Kim sent a letter to the address hoping it was the right family, telling the couple she had ownership of their letters but wanted them to be back in their rightful hands.
Norma Beasley, nee Hall, had indeed been an 18-year-old woman who met Bob Beasley on the Woolwich Ferry in the 1940s. Impressed by his banter, they started out as friends before the relationship eventually developed into long-time love.
Now aged 88 and living in Lincoln, she had no idea the letters the sweethearts had written while she was living at her parents' home and Bob was on military service overseas were even still in existence.
She was shocked to receive Kim's letter, especially as Bob had died just a few months previously in December 2018.
She hurriedly wrote back, delighted that the letters were coming home and astonished they were still in the original shoebox.
Norma told the BBC the couple married soon after Bob returned from his tour of the Middle East and Egypt and moved to the village of Iver in Buckinghamshire in 1951. Bob worked in carpentry with a specialism in building aeroplanes, while Norma became an office worker. They had five children and six great-grandchildren. She recalled their early exchanges.
"We would write to each other - first as friends - but then it became something more. He'd tell me about his life and I'd tell him what was happening at home. I don't think my life was as interesting as his out in Egypt.
"I didn't even like writing letters but I would write to him every week. I used to send him a magazine every week."
However, although she's pleased the letters are back in her possession, she admitted she can't yet face opening the envelopes and love notes without Bob there.

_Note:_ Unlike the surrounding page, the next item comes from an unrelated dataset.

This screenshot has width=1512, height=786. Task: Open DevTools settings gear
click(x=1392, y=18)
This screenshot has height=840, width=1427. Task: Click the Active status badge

"The letters are still in the original wrappings I put them them in. I can't read them just yet."
Norma said she had left the letters at her parents' home but had no idea how they had got all the way to Somerset via Aldershot. She presumed her parents had left the letters behind accidentally when they moved from Kent to Christchurch in Dorset.
"Maybe Mum didn't take them and whoever bought the bungalow kept the letters and moved about. I just don't know - it's a mystery.
"I thought they had gone forever."
But that's not the end of the tale - Kim and Norma have exchanged telephone numbers and plan to keep in touch.
Kim told the romantics keeping an eye on her Facebook page that she spoke to Norma for the first time in August, describing her as a "wonderfully warm lady, with a lovely laugh".
They'll even continue to write letters to each other, with Kim adding: "There's a message here... in this age of electronic communication, write to your loved ones - on paper, snail mail - just once in a while."